* Excerpt provided *
+ + + +
Sunday, September 30, 2007

SubordiNation

NATION WITHIN IN A NATION

What Laws Apply to Clergy

Liberty is one of the cherished features of living in America. As citizens of the United States, we are protected by the Constitution from abuses like cruel and unusual punishment and unreasonable searches and seizures. We have the right to face our accusers, trial by our peers, impartial juries, assistance of counsel when facing criminal prosecution, due process, and seek redress. These are all guaranteed by the Bill of Rights, the first ten amendments spell them out.

While I could now take off on why I think the current administration has undercut America’s credibility in the world by refusing anything approaching these rights to prisoners in their “war on terror,” I have a very different reason for reminding us of these precious gifts of liberty in our country. I would like to call your attention to the fact that these same individual rights are already being ignored in one of our society's most cherished institutions, the United Methodist Church. The victims are not terrorists; they are pastors.

Local pastors can be removed from office without any chance to defend themselves against whatever accusations caused their being fired in the first place.
+ + + +
* Data rows *
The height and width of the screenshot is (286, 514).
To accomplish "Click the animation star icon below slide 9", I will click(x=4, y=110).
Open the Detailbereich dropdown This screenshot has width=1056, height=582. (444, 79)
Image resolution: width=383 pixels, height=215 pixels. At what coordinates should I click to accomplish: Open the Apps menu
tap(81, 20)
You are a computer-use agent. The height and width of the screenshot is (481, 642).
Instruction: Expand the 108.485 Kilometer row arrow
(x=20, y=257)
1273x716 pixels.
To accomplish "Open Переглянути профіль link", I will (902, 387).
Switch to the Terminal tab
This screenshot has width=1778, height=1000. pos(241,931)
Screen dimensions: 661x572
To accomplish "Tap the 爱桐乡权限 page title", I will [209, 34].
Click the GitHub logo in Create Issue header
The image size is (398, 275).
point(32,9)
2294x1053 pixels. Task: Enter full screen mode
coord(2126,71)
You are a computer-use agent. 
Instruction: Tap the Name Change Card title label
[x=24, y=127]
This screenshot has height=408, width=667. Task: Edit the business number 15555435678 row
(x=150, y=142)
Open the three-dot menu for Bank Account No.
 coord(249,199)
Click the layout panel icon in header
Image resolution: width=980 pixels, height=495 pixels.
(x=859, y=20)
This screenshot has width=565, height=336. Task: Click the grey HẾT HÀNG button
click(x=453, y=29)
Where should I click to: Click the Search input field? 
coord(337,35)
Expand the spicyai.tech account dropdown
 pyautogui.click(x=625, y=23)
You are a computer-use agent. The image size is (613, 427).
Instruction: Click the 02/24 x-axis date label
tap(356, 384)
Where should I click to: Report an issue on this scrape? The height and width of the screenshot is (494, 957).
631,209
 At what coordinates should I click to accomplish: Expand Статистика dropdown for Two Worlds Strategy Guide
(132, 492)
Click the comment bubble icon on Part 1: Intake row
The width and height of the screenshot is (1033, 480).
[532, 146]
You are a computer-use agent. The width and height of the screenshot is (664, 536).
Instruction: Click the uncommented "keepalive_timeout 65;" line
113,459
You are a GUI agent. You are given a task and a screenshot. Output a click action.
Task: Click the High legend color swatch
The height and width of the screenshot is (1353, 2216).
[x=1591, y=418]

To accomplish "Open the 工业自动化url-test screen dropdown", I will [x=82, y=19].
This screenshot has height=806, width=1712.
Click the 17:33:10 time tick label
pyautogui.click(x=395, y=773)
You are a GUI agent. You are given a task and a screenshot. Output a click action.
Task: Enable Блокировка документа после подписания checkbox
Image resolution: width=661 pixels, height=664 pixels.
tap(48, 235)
+ + + +
* Written instruction *
Pick up the post on what laws apply to United Methodist clergy and continue it after its last sentence. The rows have no connection to the post on clergy rights.

* Answer *
Pastors can be refused the right to view the files kept by the Cabinet which the Cabinet then uses as the basis for decisions about appointments of those pastors, incorrect materials and all.

The Cabinet, which has the right and often abuses that right to sign the complaint against the pastor, picks those who make the decision about the guilt or innocence of a pastor in a church trial, a group called the “trial court.” The accuser gets to pick the jury!

Pastors are brought in by a superintendent for an innocuous reason and “ambushed” with a verbal lashing based on an unwritten complaint and coerced into withdrawing from ministry.

The opinion of the bishop about the guilt of a pastor usually guides the deliberations of the groups meant to check the facts and make the judgment.

Bishops often decide to handle a complaint administratively that should have gone to church trial.

Pastors have been suspended just on the word of the bishop without the proper consultation required by the Book of Discipline.

It takes a higher standard of proof to convict a church leader who violates due process rules than to convict a pastor of a chargeable offense.

How can there be such a disparity between the rights we have as American citizens and the rights clergy have within the United Methodist Church?

We clergy live in a different nation. “Subordination!” according to a Minnesota state court examining the right of the church to have secret files on clergy.

Most clergy, trained in a variety of backgrounds and with different jobs, still have the general experience of citizenship. Consequently, we presume that the U. S. Constitution has a higher priority on legal civil rights than anything in the Discipline. That presumption is wrong.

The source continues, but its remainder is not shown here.